Colpisce il 35 per cento della popolazione mondiale e rappresenta sicuramente uno dei principali problemi di salute pubblica. Chi è obeso non ha una vita facile. Se poi l’obeso si ammala di tumore può anche capitare che i suoi problemi diventano guai. È quanto accaduto a un paziente cilentano di 41 anni. I suoi 190 chili sono diventati un problema serissimo quando ha scoperto di avere un tumore al rene. All’angoscia della malattia, M.U. ha dovuto aggiungere l’impotenza di fare i conti con una sanità impreparata ad assisterlo. Dove trovava il letto non trovava la tecnologia, dove c’erano entrambi non c’era la disponibilità dei medici a correre il rischio di effettuare un intervento su un paziente tanto obeso. L’unica porta che M.U. ha trovato aperta è stata quella dell’equipe chirurgica di Sisto Perdonà dell’Istituto dei tumori di Napoli. Una struttura a cui è arrivato dopo aver girovagato per mezza Italia. Per operarlo il team del Pascale ha dovuto fare ricorso a speciali sistemi di supporto e di lavoro, contando soprattutto su una perfetta sinergia tra i chirurghi, l’equipe anestesiologica, il personale della sala operatoria. C’è voluta quasi un’ora per posizionare il paziente sul letto operatorio, letto ovviamente non conforme al suo peso e che ha necessitato quindi di supporti speciali. Una volta attaccato ai bracci del robot da Vinci tutto è filato liscio. Al paziente è stato asportato il rene e ora sta bene.

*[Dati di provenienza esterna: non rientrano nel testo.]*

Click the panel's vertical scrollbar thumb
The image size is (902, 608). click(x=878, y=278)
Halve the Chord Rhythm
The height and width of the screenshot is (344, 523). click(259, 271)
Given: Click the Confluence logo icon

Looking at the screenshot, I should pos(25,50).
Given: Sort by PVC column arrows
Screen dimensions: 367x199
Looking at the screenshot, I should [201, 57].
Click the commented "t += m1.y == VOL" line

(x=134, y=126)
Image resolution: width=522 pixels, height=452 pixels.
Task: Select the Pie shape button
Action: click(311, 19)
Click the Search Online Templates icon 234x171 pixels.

Per Sisto Perdonà e, ovviamente, per il Pascale tutto, si tratta soltanto di un ulteriore successo. È di pochi giorni fa la notizia che la prestigiosa rivista “BJU International” ha pubblicato il programma organizzativo della struttura complessa di Urologia del polo oncologico partenopeo riconoscendo all’Irccs l’impegno profuso durante il periodo di massima emergenza Covid. Un impegno che, si legge, ha consentito, grazie allo sviluppo e adozione di adeguati protocolli di sicurezza ospedaliera ed una attenta selezione dei pazienti, di mantenere invariate le attività chirurgiche per il trattamento delle patologie uro-oncologiche.

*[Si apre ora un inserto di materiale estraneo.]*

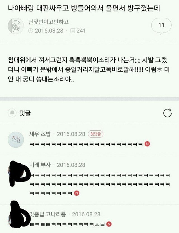This screenshot has height=233, width=179.
Task: Open commenter name 새우 초밥
Action: [40, 134]
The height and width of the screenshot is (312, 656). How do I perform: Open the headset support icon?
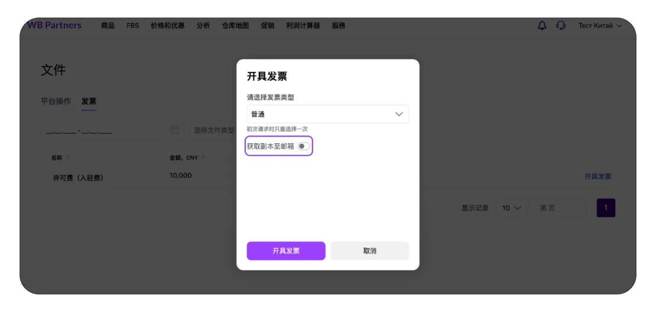pos(561,26)
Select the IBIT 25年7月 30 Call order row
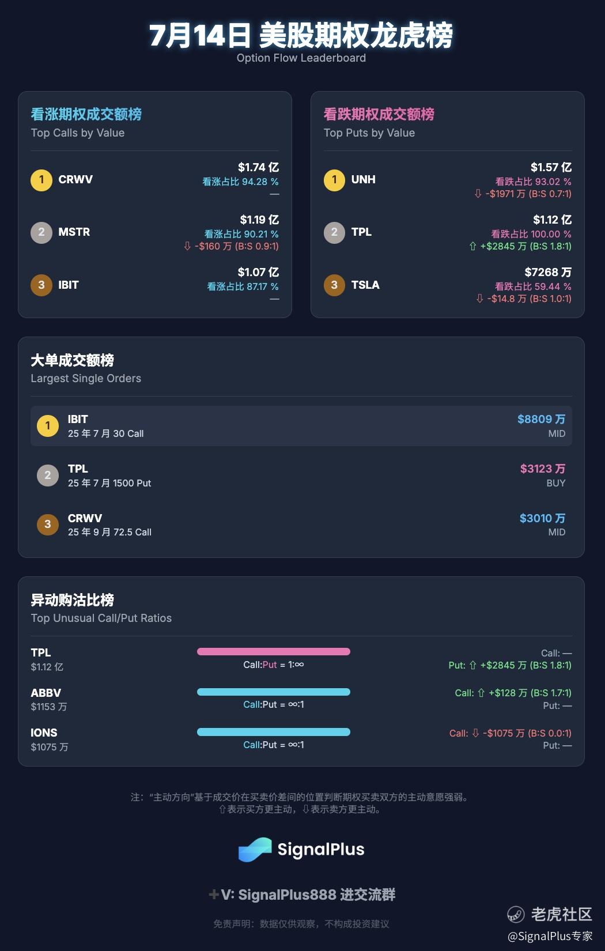 coord(301,426)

Non è un caso che l’attività di chirurgia mininvasiva del Pascale, nei mesi di marzo e aprile, non ha avuto eguali in tutta Italia con oltre 50 interventi.

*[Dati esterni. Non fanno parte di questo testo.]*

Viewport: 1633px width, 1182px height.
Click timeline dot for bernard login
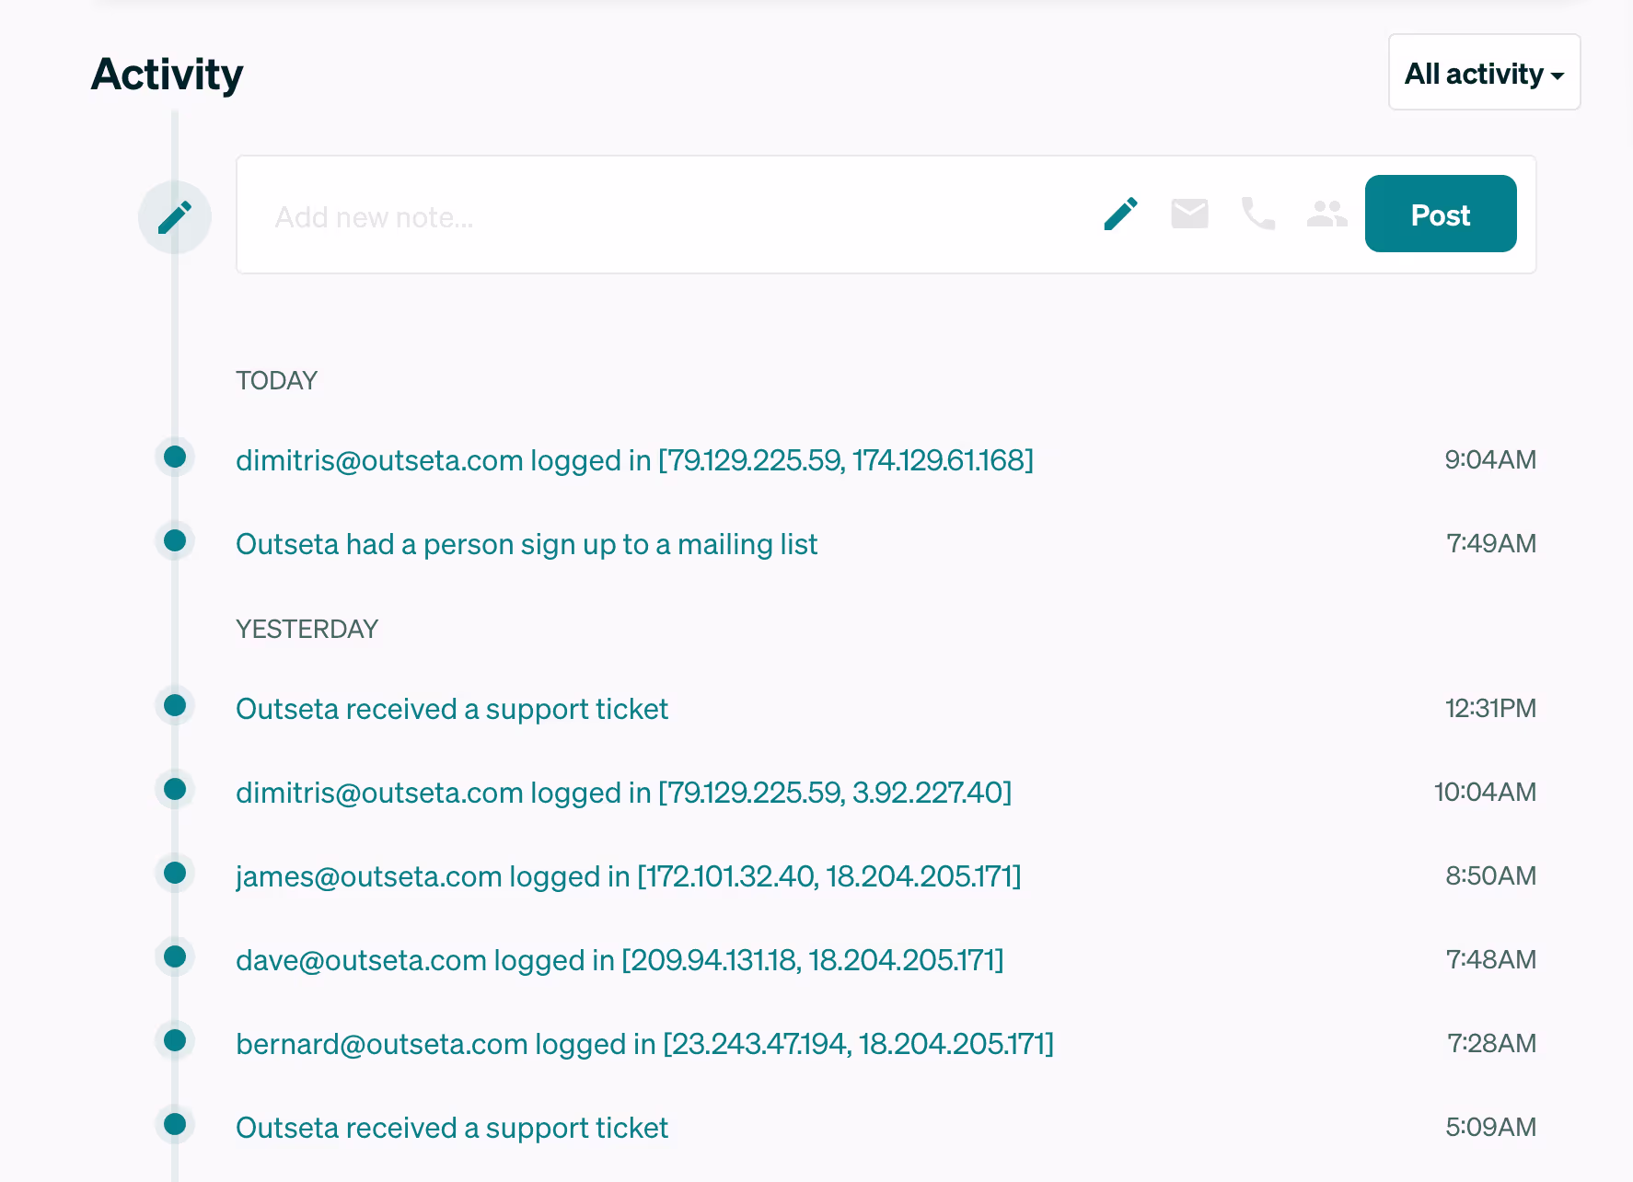[x=175, y=1040]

“Siamo innanzitutto felici – dice il direttore generale del Pascale, Attilio Bianchi – che il paziente abbia potuto risolvere il suo problema di saluto, e di aver potuto contribuire a questo, come Istituto e come equipe. Il Pascale non si è mai fermato e continua a non fermarsi anche di fronte a obiettive difficoltà. Grazie a questa squadra di professionisti nelle competenze specialistiche e nelle sensibilità umane”.